- **Problem details**: Each line at or after the one containing "Click the 用户名 column header" should be transcribed exactly, up to and including the final line of the data.

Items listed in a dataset
==*==

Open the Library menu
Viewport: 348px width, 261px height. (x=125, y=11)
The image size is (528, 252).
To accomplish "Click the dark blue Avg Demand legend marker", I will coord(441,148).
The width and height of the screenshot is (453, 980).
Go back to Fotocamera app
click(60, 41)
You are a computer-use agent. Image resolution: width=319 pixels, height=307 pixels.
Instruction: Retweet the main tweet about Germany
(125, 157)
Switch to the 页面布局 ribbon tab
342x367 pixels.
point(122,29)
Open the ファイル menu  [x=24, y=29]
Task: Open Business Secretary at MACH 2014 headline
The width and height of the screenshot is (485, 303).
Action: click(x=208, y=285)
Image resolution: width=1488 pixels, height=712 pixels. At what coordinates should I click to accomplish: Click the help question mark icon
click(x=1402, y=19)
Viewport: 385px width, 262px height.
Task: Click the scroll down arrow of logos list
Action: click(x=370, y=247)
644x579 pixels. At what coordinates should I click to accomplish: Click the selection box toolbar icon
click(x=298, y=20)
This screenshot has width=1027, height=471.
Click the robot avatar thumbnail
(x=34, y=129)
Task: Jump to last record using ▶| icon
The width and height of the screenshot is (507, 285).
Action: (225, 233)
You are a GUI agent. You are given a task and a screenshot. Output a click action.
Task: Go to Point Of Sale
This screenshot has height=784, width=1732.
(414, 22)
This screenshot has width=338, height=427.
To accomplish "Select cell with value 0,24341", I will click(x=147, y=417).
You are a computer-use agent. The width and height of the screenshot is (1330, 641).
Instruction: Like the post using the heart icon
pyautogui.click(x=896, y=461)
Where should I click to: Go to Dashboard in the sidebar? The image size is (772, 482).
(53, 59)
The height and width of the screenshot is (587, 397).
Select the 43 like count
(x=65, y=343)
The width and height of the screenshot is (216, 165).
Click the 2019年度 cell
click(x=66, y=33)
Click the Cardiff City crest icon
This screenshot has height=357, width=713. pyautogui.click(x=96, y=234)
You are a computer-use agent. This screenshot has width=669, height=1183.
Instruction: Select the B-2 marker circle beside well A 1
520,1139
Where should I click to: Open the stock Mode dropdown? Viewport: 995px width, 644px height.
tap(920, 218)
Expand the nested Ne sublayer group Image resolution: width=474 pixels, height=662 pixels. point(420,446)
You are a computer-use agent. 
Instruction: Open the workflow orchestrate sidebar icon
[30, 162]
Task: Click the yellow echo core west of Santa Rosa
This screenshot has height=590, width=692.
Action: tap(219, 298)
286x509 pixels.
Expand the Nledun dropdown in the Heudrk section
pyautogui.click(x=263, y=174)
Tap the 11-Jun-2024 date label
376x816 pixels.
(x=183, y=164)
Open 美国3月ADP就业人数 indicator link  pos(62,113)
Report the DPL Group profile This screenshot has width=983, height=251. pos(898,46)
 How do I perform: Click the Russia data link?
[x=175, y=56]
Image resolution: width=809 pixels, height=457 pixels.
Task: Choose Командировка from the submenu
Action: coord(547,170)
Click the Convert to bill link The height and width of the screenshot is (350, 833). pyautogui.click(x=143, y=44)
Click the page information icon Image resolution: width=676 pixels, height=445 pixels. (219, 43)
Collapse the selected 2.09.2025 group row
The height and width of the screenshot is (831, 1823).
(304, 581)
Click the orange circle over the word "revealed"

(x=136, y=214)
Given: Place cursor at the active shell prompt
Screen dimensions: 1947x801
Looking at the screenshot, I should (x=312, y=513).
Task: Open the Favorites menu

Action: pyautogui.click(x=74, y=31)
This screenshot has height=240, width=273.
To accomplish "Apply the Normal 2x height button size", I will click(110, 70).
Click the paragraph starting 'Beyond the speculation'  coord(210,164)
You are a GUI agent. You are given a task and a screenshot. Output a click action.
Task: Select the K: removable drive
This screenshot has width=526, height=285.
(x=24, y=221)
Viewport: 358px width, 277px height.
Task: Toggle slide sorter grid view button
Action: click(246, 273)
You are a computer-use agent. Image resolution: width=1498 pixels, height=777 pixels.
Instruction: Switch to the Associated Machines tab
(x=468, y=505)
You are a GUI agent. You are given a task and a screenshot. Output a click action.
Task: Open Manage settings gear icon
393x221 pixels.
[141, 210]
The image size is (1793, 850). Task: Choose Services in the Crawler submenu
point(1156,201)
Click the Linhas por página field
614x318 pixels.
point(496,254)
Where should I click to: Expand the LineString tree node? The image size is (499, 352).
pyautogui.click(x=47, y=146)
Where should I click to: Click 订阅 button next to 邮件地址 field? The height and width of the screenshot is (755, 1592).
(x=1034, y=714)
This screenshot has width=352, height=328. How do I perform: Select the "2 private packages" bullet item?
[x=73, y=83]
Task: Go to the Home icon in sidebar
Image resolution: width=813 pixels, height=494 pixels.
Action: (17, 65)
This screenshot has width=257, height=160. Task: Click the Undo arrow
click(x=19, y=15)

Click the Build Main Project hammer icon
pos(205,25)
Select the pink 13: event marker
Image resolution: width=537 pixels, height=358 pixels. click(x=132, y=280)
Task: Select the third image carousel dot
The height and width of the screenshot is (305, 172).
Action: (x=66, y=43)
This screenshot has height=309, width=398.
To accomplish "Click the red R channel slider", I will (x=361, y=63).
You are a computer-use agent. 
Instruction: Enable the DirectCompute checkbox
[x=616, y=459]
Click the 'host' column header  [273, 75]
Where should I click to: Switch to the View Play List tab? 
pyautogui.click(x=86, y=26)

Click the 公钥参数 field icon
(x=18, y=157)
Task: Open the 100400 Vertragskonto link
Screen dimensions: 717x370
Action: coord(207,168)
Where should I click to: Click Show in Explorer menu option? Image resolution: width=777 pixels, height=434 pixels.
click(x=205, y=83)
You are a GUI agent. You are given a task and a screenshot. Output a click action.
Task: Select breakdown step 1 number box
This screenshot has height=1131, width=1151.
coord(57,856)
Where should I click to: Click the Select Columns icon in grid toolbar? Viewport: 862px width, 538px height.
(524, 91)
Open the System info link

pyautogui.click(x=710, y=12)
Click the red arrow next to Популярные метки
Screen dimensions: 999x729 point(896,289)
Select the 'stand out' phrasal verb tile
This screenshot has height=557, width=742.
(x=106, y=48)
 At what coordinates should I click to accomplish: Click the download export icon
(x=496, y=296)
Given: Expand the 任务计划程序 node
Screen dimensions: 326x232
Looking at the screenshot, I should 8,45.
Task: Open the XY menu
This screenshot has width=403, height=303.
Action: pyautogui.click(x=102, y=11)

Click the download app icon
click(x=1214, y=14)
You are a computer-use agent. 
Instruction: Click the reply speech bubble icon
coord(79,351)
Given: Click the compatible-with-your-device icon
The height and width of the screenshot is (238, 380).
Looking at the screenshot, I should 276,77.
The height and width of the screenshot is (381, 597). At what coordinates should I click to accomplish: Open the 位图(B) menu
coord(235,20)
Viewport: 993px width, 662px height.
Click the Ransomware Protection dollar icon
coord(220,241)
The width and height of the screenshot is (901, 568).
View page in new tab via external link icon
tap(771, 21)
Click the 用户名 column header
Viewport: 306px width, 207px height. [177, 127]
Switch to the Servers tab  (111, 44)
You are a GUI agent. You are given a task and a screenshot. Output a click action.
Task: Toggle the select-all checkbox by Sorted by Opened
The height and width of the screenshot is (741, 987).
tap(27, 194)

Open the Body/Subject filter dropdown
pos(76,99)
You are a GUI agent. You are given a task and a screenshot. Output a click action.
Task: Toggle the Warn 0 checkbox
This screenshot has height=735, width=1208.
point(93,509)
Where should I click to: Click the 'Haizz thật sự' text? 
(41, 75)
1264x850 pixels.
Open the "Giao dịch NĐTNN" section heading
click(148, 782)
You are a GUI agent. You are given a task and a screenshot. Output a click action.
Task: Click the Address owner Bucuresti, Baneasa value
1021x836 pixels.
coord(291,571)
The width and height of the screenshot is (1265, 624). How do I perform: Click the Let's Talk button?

==*==

- **Response box**:
Click the 用户名 column header
Viewport: 306px width, 207px height. [177, 127]
Switch to the Servers tab  (111, 44)
You are a GUI agent. You are given a task and a screenshot. Output a click action.
Task: Toggle the select-all checkbox by Sorted by Opened
The height and width of the screenshot is (741, 987).
tap(27, 194)

Open the Body/Subject filter dropdown
pos(76,99)
You are a GUI agent. You are given a task and a screenshot. Output a click action.
Task: Toggle the Warn 0 checkbox
This screenshot has height=735, width=1208.
point(93,509)
Where should I click to: Click the 'Haizz thật sự' text? 
(41, 75)
1264x850 pixels.
Open the "Giao dịch NĐTNN" section heading
click(148, 782)
You are a GUI agent. You are given a task and a screenshot. Output a click action.
Task: Click the Address owner Bucuresti, Baneasa value
1021x836 pixels.
coord(291,571)
The width and height of the screenshot is (1265, 624). How do I perform: Click the Let's Talk button?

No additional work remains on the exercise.